QZ qz thoughts
a blog from Eli the Bearded

Post Filter


So I started working on a method to compose posts better, for my idea of better at least. Version one of qzpostfilt (and a README and some test code) is available in the git repo and browsable here.

It's a mis-mash of Markdown and nroff/troff style commands. I picked what I thought the easiest to remember and to type on a phone keyboard methods of composing my posts would be. Basically you have markdown style inline formatting for bold, italic, code and *roff style formatting for more block level stuff. As a general rule: .foo creates <foo> and you need to explicitly close your ./foo.

my xterm composing this post

It ends up looking more like *roff than markdown.

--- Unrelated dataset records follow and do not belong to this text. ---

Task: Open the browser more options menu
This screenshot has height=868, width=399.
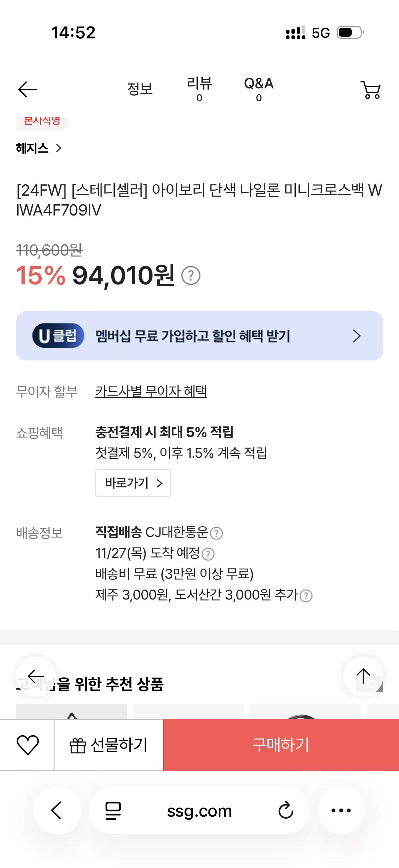Action: coord(341,810)
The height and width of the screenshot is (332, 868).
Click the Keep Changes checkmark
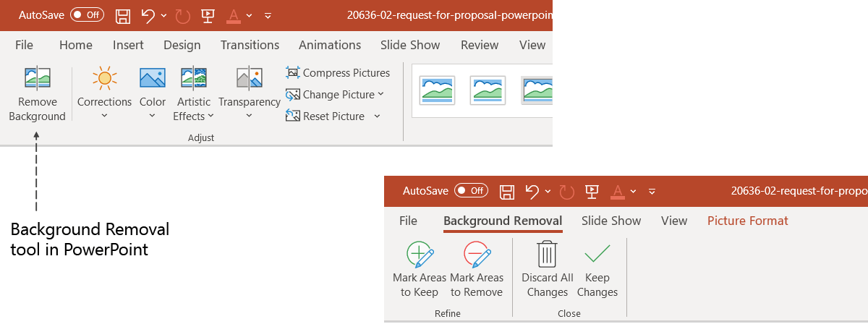pyautogui.click(x=597, y=256)
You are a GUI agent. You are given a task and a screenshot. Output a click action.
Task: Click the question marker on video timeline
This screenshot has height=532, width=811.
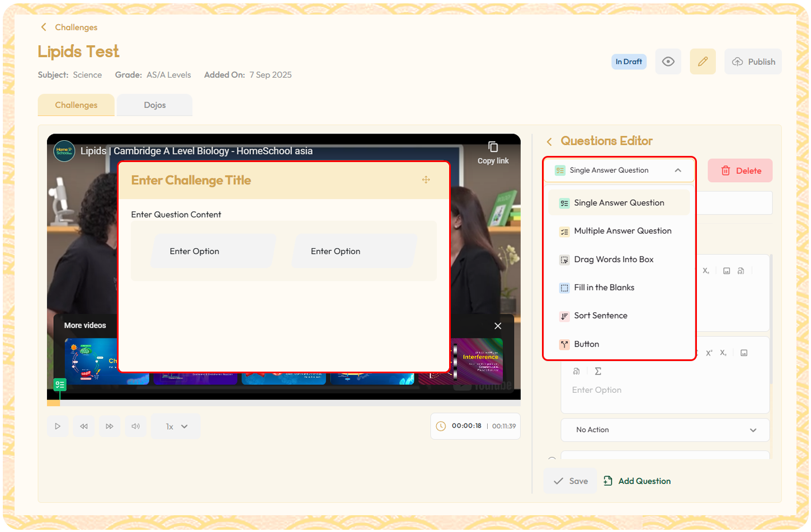60,384
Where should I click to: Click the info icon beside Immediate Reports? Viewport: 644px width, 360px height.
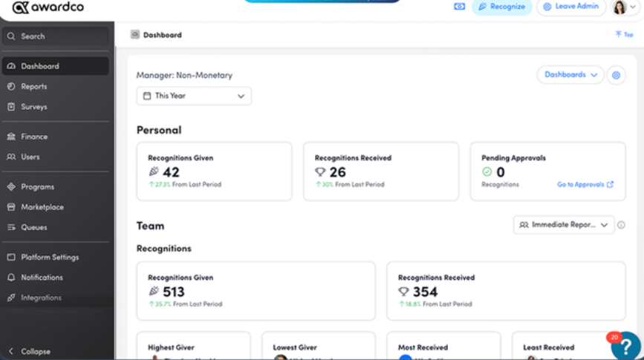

I see this as the first step towards a composing tool. I'll also need a CGI wrapper for phone use and a command line wrapper to help with tags. As of today, it's more of a :% !qzpostfilt in vi sort of thing.

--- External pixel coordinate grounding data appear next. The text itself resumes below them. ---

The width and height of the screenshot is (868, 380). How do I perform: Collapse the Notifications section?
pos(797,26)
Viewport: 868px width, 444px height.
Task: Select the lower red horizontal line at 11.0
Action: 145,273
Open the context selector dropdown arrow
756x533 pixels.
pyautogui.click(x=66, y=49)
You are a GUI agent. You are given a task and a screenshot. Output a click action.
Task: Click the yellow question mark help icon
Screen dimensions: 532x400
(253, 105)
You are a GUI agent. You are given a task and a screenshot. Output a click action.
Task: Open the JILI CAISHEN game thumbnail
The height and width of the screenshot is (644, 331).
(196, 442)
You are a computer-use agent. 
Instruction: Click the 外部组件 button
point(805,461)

Also in blosxom blog news, I've changed the html flavor templates slightly and made changes to the CSS file mostly to better support reading on small screens, but also for a <ul> class to use in recipe posts.

Lastly, I added another two dozen logos to the mix. Previously there had been 146, so it's up to 170 now. I don't recall how I created the first logos, this time my method was to type "QZ" in libreoffice, change the font size to 180, and then go through the fonts I have installed, screenshotting all the interesting ones. I next very roughly cropped the images so that each QZ was alone on a white background. From there I started scripting the work.

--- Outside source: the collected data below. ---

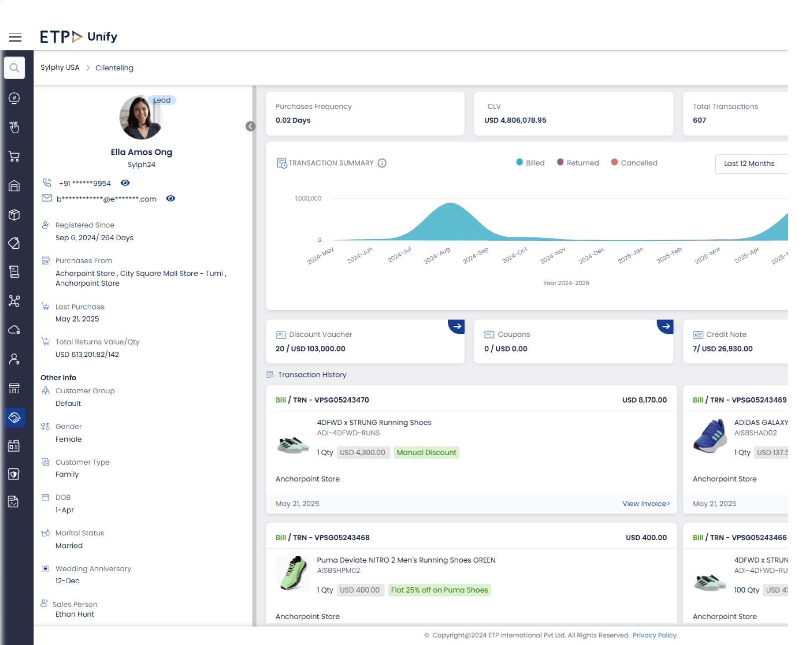Image resolution: width=812 pixels, height=645 pixels.
Task: Click Transaction Summary info icon
Action: point(382,163)
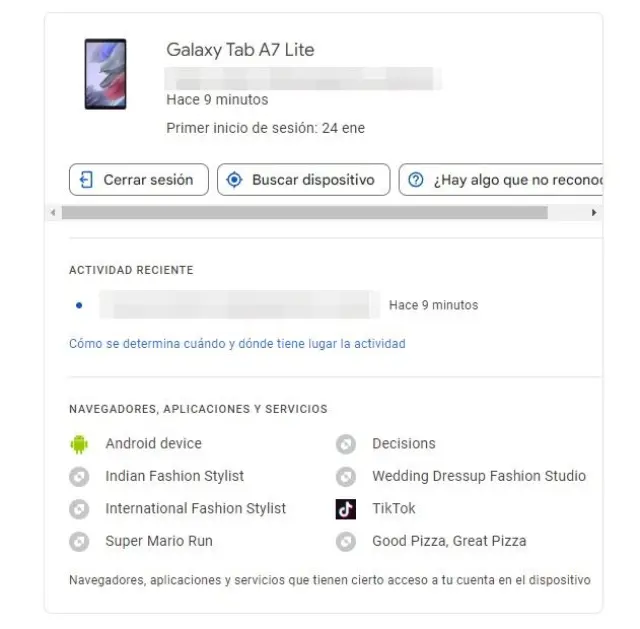Open the link about how activity is determined
Screen dimensions: 640x629
coord(237,344)
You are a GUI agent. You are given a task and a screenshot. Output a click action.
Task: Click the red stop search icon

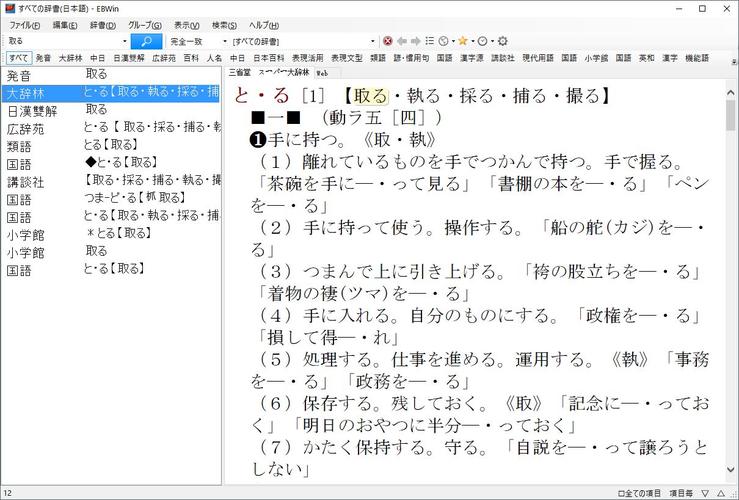pyautogui.click(x=388, y=41)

# for every png file, convert to ppm (RGB color), auto-crop a white border,
# convert to pgm (grayscale), rescale so ysize (height) is 100 pixels,
# convert to png making white (and only exactly white) transparent, saving
# that result in the "new" directory
for f in *png ; do pngtoppm $f | pnmcrop -white | ppmtopgm | 
   pnmscale -ysize 100 | pnmtopng -transparent =white > new/$f ; done

(That's something I need to add to qzpostfilt: a <pre> handler. Todo. Hand fix for now.)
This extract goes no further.